Montgomery nodded. “What did Uncle Leo say?”

“He asked what we were doing at a hotel, and I told him we were having a girls’ night out, and he said we’d packed a lot of stuff for one night and were we going somewhere? And I said I couldn’t tell him because it was a secret. Then Mommy came running out of the bathroom and hung up the phone and said we had to leave right now. I told her I didn’t brush my teeth yet and Boo Bear needed to make poop, but she said right now meant right now and Boo Bear would have to wait until we got to the train station because I had blabbed to Uncle Leo after she’d told me not to answer the phone.” Tears filled Lizzy’s eyes. She sniffled.

“You made a mistake, Lizzy girl,” Montgomery said. “But the man at the desk would have told Uncle Leo that you and Mommy were staying at the hotel. That’s why he called your room. So the man at the desk made a mistake too.”

Burke quietly cleared his throat. “Then you went to the train station?”

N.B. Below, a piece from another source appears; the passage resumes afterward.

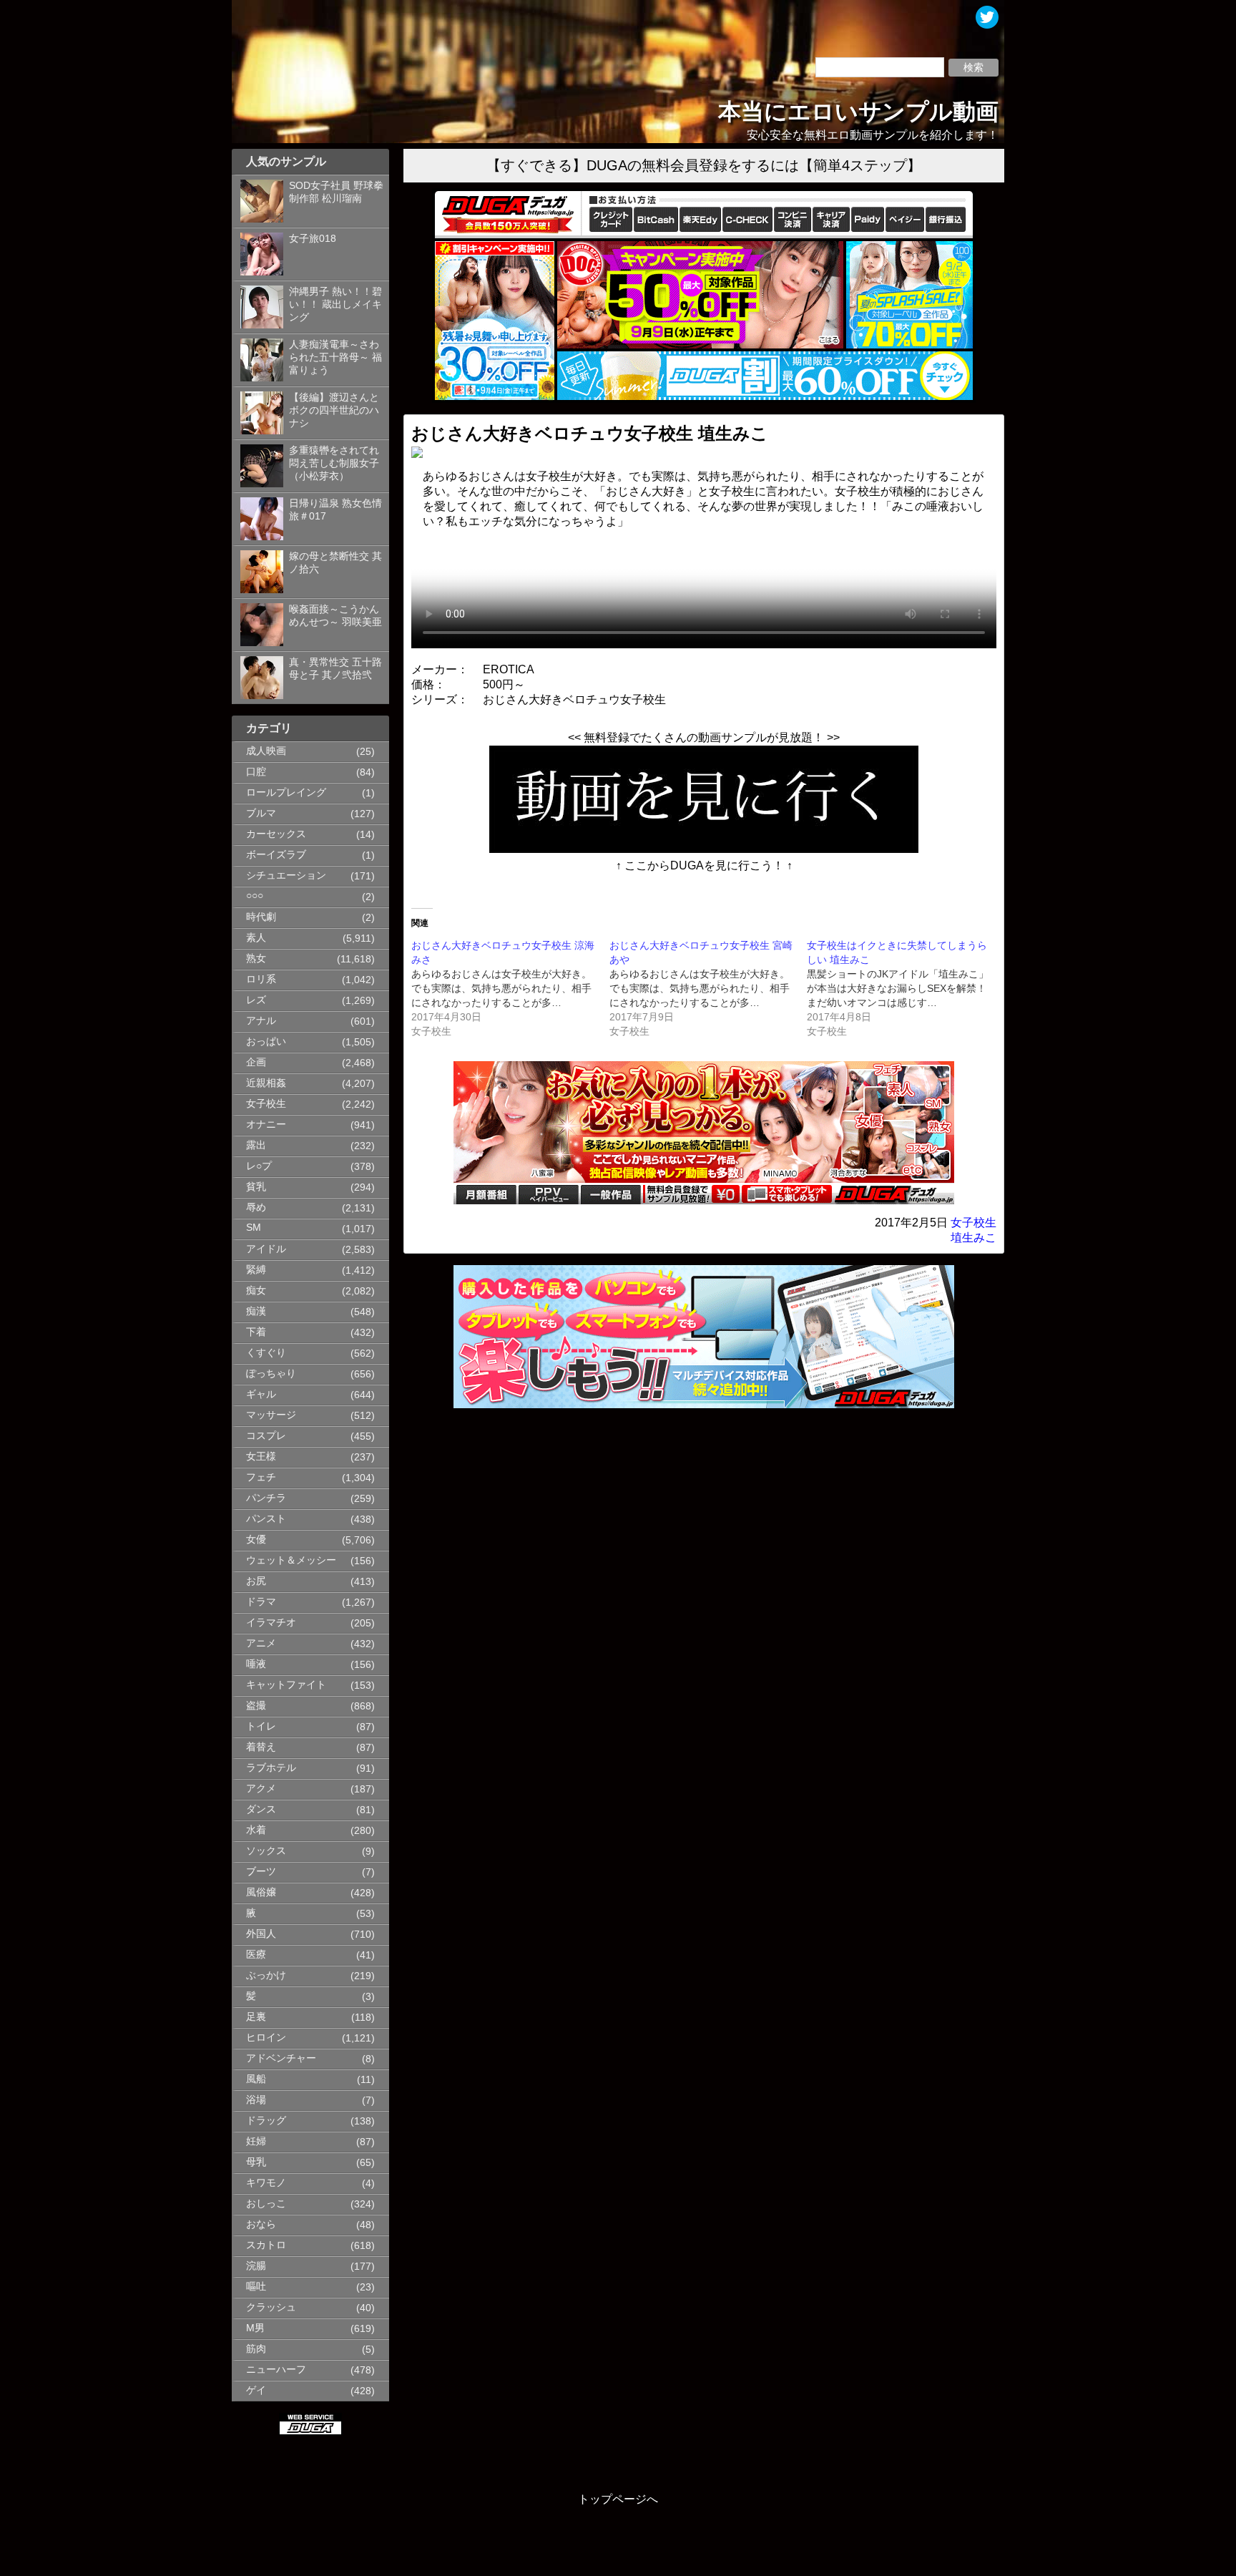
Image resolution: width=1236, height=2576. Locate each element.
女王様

Lizzy nodded. “Mommy bought two tickets. Then we went to another window, and she said I could be a big girl and buy the tickets for Lakeside. She stood right behind me, and the man smiled and winked at her, and then I gave him the money and he gave me tickets, and Mommy told me to put the tickets and the extra money in the special zip pocket inside my summer coat. Then she said we were going to pretend we were being chased, like in a movie. Boo Bear and I had the secret that we had to bring to Daddy, and she would be the decoy. If she could, she would get on the train with me. If the bad men were already looking for us, she would lead them away and catch the train to Hubb’s Knees, and then call Daddy.”